ATAMBUA | BELUPOS.com — Ada kesunyian yang tak bisa dijelaskan dengan kata-kata. Ia tinggal di Jurang Sabanese, tempat terakhir Fransiskus Xaverius Asten ditemukan. Dan sejak hari itu, kesunyian itu berpindah—ke hati keluarga yang masih menunggu jawaban.
Selasa (17/3/2026), Polres Belu membuka ruang audiensi. Bukan sekadar pertemuan formal, tetapi perjumpaan antara penjelasan hukum dan harapan yang belum usai.
Kapolres Belu, AKBP I Gede Eka Putra Astawa, bersama jajaran Satreskrim menjelaskan perjalanan panjang penyelidikan: dari olah tempat kejadian perkara, autopsi, pemeriksaan 16 saksi, hingga analisis teknologi seperti CCTV dan Call Detail Record.
Semua telah ditempuh. Bahkan dua kali gelar perkara telah dilakukan.
Namun, hasilnya masih menggantung: belum ditemukan unsur pidana.
Di tengah penjelasan itu, keluarga korban mendengarkan dengan tenang—namun tidak sepenuhnya lega. Mereka berharap ada celah lain yang bisa dibuka, termasuk menelusuri informasi yang beredar di media sosial.

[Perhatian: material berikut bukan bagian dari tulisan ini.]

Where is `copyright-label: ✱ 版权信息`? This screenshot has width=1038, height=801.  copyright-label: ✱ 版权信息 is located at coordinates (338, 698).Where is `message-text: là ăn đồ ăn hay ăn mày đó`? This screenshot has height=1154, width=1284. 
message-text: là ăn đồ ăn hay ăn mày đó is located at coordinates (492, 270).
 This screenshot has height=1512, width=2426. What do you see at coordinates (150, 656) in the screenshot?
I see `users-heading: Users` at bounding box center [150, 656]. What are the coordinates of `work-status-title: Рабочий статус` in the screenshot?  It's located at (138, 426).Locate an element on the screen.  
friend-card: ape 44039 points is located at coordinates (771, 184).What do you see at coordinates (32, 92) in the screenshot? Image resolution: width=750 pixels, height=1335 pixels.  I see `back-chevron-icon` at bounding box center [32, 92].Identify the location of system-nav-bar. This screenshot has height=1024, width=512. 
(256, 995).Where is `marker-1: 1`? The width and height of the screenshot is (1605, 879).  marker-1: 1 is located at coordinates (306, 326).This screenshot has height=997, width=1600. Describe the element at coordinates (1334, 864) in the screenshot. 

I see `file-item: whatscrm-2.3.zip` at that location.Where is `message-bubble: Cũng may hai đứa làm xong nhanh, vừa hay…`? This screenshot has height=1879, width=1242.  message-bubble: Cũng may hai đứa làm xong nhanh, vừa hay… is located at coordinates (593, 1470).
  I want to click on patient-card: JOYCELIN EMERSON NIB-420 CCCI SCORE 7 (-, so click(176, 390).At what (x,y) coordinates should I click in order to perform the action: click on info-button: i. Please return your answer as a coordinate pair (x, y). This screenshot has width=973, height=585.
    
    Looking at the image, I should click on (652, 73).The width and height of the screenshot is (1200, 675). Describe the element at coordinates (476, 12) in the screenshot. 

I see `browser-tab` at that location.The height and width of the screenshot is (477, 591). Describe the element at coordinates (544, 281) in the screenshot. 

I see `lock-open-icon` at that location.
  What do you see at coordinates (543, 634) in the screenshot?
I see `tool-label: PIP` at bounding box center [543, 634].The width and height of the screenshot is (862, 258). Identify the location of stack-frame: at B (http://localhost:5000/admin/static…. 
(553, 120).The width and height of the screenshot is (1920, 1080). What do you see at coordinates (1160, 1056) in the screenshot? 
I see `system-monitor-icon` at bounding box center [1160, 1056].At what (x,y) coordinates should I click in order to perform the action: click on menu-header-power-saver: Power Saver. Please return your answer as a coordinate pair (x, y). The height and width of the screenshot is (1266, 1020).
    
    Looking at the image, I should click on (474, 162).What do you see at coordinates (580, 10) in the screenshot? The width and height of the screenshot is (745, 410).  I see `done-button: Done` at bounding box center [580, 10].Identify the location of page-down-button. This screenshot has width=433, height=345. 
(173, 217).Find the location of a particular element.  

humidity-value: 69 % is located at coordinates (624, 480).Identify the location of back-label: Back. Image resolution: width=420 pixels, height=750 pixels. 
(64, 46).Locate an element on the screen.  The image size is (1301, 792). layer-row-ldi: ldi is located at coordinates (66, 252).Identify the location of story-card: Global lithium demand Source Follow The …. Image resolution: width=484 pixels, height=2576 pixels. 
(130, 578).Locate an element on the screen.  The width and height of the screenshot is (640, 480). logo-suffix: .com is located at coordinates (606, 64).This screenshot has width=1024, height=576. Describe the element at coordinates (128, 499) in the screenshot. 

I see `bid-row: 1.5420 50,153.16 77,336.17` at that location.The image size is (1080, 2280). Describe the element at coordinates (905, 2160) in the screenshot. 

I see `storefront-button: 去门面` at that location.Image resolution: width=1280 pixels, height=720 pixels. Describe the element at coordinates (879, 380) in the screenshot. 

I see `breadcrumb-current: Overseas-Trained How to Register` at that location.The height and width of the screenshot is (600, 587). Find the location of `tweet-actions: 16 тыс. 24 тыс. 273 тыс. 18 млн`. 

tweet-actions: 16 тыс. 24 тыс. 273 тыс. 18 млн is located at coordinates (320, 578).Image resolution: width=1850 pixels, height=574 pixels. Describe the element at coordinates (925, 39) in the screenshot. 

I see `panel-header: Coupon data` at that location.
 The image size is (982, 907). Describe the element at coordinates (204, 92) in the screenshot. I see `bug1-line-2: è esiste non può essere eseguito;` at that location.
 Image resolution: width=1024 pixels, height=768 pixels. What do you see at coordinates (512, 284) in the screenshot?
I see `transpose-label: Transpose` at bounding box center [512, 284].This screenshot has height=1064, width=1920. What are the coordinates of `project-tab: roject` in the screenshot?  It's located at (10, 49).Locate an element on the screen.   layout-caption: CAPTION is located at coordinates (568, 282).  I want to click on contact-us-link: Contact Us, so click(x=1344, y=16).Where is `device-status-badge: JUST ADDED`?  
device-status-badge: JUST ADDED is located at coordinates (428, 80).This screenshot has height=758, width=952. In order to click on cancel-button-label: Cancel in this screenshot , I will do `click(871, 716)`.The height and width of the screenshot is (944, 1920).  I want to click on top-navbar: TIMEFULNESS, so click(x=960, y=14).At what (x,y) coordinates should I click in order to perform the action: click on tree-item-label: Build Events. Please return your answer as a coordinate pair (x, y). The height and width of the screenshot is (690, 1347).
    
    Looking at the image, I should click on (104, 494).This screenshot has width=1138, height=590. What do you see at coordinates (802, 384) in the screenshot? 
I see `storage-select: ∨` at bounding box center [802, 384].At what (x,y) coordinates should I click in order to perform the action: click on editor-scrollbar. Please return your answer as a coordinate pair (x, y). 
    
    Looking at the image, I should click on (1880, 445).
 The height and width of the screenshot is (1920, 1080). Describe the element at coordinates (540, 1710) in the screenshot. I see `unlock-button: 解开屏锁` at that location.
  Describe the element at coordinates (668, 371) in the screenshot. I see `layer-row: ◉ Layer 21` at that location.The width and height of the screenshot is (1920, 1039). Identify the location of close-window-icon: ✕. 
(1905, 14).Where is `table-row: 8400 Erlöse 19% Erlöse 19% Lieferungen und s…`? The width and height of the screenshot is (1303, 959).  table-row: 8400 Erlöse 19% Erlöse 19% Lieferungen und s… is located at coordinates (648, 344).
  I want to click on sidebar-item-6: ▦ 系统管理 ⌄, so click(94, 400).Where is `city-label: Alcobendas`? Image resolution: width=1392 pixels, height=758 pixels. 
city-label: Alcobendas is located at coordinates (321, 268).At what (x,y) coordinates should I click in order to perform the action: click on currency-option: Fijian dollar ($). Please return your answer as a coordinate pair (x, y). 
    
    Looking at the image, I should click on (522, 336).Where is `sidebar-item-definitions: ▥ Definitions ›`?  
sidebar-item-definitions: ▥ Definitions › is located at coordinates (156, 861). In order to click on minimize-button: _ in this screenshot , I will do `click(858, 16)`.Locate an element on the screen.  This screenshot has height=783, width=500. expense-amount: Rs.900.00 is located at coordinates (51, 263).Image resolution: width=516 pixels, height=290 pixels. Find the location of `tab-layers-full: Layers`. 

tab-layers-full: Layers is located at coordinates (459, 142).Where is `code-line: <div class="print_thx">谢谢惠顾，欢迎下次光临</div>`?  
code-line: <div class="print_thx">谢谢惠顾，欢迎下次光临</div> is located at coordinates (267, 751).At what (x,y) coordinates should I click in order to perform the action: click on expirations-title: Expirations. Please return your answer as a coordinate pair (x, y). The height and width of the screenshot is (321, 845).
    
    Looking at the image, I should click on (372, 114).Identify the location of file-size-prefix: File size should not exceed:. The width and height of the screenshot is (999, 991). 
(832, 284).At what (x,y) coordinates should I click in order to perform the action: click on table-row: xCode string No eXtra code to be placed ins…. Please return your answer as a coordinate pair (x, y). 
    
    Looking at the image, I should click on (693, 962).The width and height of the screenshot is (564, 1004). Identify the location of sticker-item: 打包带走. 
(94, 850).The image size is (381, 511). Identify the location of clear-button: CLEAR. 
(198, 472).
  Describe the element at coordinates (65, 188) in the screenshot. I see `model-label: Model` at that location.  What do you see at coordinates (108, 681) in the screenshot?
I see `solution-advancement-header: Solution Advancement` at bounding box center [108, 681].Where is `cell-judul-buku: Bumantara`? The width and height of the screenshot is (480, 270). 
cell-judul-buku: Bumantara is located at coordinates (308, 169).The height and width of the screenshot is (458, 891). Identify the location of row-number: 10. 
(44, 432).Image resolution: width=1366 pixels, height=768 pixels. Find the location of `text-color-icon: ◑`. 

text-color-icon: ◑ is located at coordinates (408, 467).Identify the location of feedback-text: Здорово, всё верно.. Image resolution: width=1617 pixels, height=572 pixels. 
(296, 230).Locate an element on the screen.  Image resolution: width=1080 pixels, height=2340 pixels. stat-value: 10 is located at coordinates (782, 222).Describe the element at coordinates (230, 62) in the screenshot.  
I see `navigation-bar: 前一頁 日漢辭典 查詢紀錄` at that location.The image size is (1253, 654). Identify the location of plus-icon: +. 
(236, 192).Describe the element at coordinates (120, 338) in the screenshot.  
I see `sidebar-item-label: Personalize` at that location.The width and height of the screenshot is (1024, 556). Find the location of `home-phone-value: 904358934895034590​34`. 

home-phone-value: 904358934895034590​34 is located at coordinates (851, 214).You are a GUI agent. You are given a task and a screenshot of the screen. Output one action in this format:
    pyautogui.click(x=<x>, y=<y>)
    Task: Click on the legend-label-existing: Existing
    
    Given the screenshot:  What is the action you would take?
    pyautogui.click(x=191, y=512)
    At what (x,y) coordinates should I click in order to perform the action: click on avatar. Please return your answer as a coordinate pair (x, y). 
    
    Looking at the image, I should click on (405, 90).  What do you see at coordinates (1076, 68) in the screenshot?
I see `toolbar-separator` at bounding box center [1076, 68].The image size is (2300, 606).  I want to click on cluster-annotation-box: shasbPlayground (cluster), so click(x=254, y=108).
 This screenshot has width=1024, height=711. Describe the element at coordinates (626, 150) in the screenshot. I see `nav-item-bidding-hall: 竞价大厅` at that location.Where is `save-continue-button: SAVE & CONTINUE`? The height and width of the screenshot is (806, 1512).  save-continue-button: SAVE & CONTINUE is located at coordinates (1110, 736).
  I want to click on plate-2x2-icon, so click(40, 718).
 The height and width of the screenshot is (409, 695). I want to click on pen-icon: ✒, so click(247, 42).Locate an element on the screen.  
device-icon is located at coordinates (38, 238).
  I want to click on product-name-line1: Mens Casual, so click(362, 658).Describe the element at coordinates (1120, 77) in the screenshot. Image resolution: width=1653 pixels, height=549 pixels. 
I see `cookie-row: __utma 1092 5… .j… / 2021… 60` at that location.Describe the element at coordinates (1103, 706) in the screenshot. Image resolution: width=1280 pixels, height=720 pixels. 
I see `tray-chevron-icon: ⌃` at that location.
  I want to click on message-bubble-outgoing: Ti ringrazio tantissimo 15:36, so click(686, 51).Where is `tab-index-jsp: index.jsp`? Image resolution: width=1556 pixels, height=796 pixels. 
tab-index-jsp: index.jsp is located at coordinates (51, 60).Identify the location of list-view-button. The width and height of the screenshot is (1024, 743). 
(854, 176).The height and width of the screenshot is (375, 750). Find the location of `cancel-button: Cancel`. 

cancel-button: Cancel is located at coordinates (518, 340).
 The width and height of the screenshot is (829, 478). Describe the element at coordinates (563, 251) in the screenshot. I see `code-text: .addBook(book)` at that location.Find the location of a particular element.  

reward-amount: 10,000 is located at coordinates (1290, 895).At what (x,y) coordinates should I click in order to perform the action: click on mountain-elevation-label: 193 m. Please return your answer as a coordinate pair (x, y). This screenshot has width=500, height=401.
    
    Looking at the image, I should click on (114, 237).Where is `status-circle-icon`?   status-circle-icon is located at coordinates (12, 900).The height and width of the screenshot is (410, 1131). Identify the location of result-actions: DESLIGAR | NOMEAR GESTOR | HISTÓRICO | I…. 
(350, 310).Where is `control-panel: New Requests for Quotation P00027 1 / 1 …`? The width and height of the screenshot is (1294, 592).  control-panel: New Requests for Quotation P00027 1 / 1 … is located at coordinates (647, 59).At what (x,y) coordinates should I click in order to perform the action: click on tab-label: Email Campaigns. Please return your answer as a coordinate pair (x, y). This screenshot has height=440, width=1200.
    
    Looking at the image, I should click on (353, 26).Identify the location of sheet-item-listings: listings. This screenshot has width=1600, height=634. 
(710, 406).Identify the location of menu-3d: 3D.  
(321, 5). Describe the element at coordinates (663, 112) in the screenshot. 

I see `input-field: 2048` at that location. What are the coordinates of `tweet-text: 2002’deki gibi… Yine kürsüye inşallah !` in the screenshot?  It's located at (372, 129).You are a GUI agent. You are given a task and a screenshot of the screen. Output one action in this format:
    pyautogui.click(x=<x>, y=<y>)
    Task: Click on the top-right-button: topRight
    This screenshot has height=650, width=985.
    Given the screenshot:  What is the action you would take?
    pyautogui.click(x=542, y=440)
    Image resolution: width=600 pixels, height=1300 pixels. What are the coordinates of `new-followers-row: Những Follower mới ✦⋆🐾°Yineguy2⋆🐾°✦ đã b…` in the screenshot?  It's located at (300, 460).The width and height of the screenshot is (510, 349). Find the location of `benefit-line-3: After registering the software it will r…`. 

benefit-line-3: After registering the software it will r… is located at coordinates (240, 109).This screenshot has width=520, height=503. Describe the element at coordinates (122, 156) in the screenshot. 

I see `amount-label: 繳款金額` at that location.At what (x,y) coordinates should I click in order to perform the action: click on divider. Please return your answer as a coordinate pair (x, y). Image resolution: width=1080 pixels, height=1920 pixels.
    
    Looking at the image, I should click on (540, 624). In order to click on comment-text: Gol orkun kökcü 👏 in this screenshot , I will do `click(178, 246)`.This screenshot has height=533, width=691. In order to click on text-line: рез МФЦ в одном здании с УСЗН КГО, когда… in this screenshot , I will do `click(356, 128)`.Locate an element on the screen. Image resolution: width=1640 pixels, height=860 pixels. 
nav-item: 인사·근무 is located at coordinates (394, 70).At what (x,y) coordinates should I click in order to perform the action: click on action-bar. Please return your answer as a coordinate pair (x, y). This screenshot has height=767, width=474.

Kapolres Belu menegaskan komitmen institusinya.
╔══════════════════════════════════════════╗
“Kami bekerja berdasarkan fakta dan secara transparan. Kami terbuka untuk masyarakat yang ingin mengetahui perkembangan penyelidikan.”
╚══════════════════════════════════════════╝
Namun bagi keluarga, waktu telah berjalan terlalu lama.
Sehari sebelumnya, mereka mendatangi Polda NTT. Maxi Mura dan keluarga menyampaikan harapan agar ada perhatian lebih terhadap kasus ini.
╔══════════════════════════════════════════╗
“Kami hanya ingin tahu apa yang sebenarnya terjadi. Sudah hampir lima bulan kami menunggu kepastian,” ungkap Maxi Mura.
╚══════════════════════════════════════════╝
Polda NTT melalui Irwasda, Kombes Pol Enriko Sugiharto Silalahi, memberi ruang pengaduan dan membuka kemungkinan pendampingan penyelidikan.
Analisis:
Dalam banyak kasus, kebenaran hukum tidak selalu berjalan seiring dengan rasa keadilan keluarga. Ketika proses sudah dilakukan secara prosedural namun belum menghasilkan kepastian, maka yang dibutuhkan bukan hanya kerja ilmiah—tetapi juga empati, komunikasi, dan percepatan yang meyakinkan.
Kini, kasus ini masih berada di persimpangan antara prosedur dan harapan.
Dan di balik semua itu, ada satu hal yang tetap bertahan: sebuah keluarga yang terus menunggu, dengan keyakinan sederhana bahwa setiap kematian berhak atas kebenaran.